## Dokumenttext
· · · · ·

Weiterhin setzt du dieses fixe Panel als Viewport des ScrollPane. Wenn sich die Größe des Panels nicht ändern kann, so gibts auch nie Bedarf Scrollbalken anzuzeigen, da die ScrollView immer das gesamte Panel anzeigen kann.

Was du vermutlich brauchst ist glaube eine minimale Panelgröße welche initial als ScrollView gesetzt werden kann. Sollte dann durch hinzufügen von Buttons das Panel größer werden, so merkt das das ScrollPane und dann können die ScrollBalken auch sichtbar werden (dazu am besten einfach den Konstruktor für JScrollPane nutzen).

[HIGHLIGHT="Java"]JScrollPane(Component view, int vsbPolicy, int hsbPolicy)
//VERTICAL_SCROLLBAR_AS_NEEDED oder VERTICAL_SCROLLBAR_AS_ALWAYS
//HORIZONTAL_SCROLLBAR_AS_NEEDED oder HORIZONTAL_SCROLLBAR_AS_ALWAYS[/HIGHLIGHT]

EDIT: grad am rumprobieren :d


----------



## max40 (24. Mrz 2009)

1. this.sp.revalidate(); reicht!
2. ich denke mal das man das FlowLayout dafür nicht so wie es ist verwenden kann! Denn wenn du die PreferredSize weglässt, gehen die eingefügten Componenten nur rechts aber nicht in die nächste Zeile! Ich denke das man es über das Layout hinbekommen muss, das das Panel nicht breiter wie das ScrollPane wird aber nach unten uneingeschränkt sich erweitern kann!

· · · · ·

## Rohdaten
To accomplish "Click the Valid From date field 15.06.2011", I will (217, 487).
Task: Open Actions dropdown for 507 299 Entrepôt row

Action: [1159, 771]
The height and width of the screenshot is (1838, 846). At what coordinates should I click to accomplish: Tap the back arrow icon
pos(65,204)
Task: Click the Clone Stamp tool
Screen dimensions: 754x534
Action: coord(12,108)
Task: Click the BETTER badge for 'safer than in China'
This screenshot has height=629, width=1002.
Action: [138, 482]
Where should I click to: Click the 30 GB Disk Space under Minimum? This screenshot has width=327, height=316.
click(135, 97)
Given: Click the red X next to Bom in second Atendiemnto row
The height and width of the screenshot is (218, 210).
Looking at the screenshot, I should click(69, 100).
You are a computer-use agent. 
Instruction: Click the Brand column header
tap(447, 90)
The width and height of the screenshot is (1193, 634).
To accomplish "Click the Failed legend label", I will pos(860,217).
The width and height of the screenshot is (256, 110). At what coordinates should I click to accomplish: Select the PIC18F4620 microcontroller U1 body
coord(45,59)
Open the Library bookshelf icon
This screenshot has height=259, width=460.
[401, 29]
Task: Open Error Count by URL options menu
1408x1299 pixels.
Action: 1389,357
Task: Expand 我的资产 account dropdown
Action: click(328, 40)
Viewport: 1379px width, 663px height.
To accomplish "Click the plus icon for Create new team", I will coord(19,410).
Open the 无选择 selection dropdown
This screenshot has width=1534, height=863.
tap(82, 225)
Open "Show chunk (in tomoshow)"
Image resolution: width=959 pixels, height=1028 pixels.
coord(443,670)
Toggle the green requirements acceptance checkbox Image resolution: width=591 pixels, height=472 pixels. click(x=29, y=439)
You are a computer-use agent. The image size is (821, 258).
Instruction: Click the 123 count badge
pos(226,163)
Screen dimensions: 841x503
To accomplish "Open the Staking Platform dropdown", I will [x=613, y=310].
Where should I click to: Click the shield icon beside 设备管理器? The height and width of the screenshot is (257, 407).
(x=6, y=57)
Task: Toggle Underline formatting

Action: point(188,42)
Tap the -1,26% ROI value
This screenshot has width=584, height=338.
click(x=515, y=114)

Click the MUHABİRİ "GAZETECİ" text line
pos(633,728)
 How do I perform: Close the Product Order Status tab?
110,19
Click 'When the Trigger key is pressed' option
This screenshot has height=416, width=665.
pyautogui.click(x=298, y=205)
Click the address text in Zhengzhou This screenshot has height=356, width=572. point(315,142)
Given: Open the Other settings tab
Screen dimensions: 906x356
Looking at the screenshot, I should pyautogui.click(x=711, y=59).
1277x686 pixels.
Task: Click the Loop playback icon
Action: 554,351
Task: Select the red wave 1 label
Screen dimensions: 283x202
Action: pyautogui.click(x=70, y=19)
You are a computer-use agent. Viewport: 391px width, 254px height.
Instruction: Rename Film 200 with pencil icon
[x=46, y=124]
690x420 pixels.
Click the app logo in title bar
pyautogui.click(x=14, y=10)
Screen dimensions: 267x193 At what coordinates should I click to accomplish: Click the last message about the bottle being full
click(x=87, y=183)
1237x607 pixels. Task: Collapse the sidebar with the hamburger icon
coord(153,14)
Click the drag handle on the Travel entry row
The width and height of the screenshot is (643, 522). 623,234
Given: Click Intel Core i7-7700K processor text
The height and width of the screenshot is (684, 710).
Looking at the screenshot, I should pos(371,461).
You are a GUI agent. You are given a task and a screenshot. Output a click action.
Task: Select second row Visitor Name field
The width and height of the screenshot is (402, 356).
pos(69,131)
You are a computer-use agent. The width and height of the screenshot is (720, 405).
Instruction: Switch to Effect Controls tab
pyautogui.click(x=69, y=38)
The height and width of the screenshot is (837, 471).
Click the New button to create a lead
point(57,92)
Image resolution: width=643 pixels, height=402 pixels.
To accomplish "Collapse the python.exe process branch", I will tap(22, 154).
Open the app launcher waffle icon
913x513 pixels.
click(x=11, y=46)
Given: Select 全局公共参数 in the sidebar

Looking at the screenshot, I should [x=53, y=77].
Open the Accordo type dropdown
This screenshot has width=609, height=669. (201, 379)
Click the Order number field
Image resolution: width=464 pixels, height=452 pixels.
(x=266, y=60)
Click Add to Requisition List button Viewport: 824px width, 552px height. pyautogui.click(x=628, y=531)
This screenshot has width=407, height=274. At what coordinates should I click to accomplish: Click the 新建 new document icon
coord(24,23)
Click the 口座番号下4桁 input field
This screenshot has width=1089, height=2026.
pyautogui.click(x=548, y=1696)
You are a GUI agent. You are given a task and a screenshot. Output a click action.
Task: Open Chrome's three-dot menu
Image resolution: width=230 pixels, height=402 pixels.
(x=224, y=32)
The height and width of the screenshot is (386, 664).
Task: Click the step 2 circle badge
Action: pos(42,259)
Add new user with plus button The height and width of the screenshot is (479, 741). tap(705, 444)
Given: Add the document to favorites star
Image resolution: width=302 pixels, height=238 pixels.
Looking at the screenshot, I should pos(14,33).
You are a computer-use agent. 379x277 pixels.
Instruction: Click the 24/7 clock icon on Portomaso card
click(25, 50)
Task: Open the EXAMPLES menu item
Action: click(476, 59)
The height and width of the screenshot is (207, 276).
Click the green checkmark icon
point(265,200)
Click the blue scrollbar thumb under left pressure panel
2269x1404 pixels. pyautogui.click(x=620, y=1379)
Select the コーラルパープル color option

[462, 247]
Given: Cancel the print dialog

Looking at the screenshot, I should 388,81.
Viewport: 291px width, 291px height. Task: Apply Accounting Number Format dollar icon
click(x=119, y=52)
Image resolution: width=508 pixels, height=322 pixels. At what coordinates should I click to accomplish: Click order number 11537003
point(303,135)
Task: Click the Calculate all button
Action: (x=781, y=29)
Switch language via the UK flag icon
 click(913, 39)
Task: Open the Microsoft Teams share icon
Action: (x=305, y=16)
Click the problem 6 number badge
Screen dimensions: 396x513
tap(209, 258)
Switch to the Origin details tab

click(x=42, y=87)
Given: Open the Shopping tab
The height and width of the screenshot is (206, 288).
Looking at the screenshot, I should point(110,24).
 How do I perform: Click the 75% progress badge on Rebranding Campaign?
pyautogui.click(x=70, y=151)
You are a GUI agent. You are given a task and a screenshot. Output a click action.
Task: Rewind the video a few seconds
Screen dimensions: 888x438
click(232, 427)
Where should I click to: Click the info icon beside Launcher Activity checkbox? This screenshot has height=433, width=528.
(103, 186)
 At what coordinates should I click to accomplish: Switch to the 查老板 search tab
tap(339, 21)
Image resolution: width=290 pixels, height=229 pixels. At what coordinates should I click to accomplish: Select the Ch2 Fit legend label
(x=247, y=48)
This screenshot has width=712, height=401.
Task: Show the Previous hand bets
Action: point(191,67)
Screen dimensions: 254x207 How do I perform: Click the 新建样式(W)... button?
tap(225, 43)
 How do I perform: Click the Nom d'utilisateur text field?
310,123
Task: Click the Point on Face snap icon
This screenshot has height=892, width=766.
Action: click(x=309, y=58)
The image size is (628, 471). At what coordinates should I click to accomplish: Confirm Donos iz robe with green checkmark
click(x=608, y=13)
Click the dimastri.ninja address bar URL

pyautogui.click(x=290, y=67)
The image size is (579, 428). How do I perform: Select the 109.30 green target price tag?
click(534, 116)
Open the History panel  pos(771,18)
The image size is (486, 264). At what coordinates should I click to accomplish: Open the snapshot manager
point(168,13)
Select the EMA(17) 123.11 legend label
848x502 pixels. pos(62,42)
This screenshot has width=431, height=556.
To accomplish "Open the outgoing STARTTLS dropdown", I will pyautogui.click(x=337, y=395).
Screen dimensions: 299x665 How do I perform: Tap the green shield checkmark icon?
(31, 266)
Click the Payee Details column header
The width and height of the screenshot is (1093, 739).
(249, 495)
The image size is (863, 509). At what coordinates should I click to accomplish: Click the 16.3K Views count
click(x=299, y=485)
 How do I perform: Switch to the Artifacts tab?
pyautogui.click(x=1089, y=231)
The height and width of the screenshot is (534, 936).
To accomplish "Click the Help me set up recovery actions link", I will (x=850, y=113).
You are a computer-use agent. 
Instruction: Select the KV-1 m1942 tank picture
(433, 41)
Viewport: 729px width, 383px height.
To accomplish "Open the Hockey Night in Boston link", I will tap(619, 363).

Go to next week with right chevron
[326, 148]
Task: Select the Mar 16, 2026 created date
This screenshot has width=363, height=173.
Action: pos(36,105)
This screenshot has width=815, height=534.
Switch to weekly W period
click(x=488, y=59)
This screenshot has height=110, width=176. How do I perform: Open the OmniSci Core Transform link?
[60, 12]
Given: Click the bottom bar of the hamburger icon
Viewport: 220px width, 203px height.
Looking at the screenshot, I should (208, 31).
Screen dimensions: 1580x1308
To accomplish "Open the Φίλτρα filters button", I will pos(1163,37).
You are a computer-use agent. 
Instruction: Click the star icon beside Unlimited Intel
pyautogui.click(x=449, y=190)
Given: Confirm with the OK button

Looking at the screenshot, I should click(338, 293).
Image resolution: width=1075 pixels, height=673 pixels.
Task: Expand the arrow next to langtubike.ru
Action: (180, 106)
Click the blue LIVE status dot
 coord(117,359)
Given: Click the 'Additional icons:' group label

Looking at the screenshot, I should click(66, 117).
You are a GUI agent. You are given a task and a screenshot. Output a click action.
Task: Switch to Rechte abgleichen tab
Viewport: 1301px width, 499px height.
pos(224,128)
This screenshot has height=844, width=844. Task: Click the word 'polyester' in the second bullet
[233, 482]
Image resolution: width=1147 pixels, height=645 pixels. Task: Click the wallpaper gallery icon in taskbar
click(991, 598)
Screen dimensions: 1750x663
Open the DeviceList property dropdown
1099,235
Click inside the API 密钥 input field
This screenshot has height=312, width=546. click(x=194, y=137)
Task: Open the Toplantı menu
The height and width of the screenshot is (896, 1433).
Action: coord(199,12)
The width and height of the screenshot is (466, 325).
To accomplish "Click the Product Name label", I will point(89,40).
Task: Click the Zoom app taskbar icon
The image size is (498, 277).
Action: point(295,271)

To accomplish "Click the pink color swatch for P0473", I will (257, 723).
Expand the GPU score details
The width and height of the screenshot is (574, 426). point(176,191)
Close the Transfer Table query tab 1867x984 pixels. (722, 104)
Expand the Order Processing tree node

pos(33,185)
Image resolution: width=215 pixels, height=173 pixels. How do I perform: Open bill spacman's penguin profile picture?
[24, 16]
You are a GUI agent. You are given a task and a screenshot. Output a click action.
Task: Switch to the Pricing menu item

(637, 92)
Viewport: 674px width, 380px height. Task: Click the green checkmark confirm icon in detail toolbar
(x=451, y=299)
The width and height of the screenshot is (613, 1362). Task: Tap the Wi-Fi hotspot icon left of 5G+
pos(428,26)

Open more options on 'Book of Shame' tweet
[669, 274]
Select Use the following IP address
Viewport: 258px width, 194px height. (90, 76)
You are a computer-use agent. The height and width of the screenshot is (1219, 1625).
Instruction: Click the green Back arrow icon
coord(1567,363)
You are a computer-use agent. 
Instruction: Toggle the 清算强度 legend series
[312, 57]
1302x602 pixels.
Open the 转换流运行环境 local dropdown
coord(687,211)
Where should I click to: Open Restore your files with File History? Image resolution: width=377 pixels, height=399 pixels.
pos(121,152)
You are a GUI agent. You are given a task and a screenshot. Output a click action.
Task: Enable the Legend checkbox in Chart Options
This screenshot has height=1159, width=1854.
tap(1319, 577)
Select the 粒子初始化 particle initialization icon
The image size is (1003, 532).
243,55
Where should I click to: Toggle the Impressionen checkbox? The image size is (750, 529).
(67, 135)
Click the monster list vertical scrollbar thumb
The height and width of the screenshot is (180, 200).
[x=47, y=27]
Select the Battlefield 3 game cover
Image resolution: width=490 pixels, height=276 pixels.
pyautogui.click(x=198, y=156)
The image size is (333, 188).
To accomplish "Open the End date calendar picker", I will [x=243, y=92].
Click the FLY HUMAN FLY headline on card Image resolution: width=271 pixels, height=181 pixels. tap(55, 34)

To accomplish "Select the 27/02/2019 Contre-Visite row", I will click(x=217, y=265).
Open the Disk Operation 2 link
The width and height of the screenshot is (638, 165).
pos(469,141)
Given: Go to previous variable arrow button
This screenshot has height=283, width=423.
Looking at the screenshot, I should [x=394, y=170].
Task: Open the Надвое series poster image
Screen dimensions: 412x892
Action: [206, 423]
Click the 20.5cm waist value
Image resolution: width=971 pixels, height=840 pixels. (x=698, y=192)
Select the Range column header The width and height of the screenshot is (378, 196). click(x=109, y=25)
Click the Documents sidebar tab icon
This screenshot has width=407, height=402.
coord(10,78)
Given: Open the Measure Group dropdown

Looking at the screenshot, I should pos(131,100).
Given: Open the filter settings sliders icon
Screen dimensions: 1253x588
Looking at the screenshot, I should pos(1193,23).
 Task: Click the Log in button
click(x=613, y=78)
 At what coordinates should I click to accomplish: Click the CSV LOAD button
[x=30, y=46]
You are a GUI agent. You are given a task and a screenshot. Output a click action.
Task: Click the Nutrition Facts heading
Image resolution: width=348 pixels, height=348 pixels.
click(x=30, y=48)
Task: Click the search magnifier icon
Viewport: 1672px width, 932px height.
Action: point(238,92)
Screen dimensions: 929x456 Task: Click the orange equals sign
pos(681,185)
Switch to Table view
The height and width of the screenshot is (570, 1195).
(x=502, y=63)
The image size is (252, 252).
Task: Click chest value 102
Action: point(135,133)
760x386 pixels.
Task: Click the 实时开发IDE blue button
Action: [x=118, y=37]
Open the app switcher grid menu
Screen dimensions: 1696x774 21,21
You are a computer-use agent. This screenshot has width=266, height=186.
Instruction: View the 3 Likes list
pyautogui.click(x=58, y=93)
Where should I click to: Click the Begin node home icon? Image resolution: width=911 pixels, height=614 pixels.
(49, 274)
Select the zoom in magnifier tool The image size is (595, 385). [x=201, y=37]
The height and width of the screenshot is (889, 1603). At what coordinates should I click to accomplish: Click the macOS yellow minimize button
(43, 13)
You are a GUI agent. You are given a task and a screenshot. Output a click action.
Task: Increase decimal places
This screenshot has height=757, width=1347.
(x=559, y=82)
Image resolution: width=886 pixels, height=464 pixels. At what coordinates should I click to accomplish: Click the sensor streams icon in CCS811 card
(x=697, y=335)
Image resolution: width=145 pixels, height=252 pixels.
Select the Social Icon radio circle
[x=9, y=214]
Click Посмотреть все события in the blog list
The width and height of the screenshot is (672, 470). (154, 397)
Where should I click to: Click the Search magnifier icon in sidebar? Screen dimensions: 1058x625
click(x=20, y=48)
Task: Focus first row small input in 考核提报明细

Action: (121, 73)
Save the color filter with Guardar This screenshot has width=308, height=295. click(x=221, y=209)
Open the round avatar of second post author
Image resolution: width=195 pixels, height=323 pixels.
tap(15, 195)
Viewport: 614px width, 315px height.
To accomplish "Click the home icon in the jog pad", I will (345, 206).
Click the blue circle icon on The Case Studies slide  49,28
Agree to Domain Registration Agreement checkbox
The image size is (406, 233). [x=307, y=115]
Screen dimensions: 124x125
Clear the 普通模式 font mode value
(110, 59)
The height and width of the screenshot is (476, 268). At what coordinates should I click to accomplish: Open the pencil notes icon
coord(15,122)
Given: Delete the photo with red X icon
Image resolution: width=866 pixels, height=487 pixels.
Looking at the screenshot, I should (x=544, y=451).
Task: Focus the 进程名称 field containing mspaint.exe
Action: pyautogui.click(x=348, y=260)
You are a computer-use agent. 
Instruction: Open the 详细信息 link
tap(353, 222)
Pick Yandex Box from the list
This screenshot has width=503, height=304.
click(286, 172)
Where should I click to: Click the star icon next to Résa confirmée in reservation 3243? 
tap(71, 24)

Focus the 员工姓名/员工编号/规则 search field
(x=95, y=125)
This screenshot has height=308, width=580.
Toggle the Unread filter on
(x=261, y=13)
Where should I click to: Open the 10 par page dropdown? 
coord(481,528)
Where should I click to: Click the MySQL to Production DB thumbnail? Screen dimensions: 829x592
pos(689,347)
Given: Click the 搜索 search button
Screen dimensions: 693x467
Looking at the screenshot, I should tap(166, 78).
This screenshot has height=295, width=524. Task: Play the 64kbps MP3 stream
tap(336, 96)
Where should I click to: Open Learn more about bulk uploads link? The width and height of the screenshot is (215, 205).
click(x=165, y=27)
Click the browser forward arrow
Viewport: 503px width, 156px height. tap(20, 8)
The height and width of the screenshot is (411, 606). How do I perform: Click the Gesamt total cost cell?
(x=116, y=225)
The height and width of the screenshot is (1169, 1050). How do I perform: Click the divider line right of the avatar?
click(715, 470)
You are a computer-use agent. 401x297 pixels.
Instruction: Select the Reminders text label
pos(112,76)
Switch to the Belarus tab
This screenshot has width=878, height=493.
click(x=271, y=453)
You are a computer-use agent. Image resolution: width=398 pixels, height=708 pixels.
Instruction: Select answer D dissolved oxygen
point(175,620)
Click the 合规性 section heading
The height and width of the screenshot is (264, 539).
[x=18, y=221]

· · · · ·

## Schriftliche Aufgabe 1
Übernimm aus dem Forentext zum JScrollPane wortgetreu die Passage, die bei „## max40 (24.“ beginnt und bei „sich erweitern kann!“ endet.
## Schriftliche Aufgabe 2
Beantworte die folgenden Fragen zum Forentext über das JScrollPane.
(a) Welcher Aufruf reicht laut max40 aus?
(b) Welchen Konstruktor für JScrollPane soll man laut dem Text am besten nutzen?
(c) Wohin gehen die eingefügten Komponenten, wenn man die PreferredSize weglässt?

## Vollständige Lösung 1
## max40 (24. Mrz 2009)

1. this.sp.revalidate(); reicht!
2. ich denke mal das man das FlowLayout dafür nicht so wie es ist verwenden kann! Denn wenn du die PreferredSize weglässt, gehen die eingefügten Componenten nur rechts aber nicht in die nächste Zeile! Ich denke das man es über das Layout hinbekommen muss, das das Panel nicht breiter wie das ScrollPane wird aber nach unten uneingeschränkt sich erweitern kann!

## Vollständige Lösung 2
(a) this.sp.revalidate();
(b) JScrollPane(Component view, int vsbPolicy, int hsbPolicy)
(c) Sie gehen nur nach rechts, aber nicht in die nächste Zeile.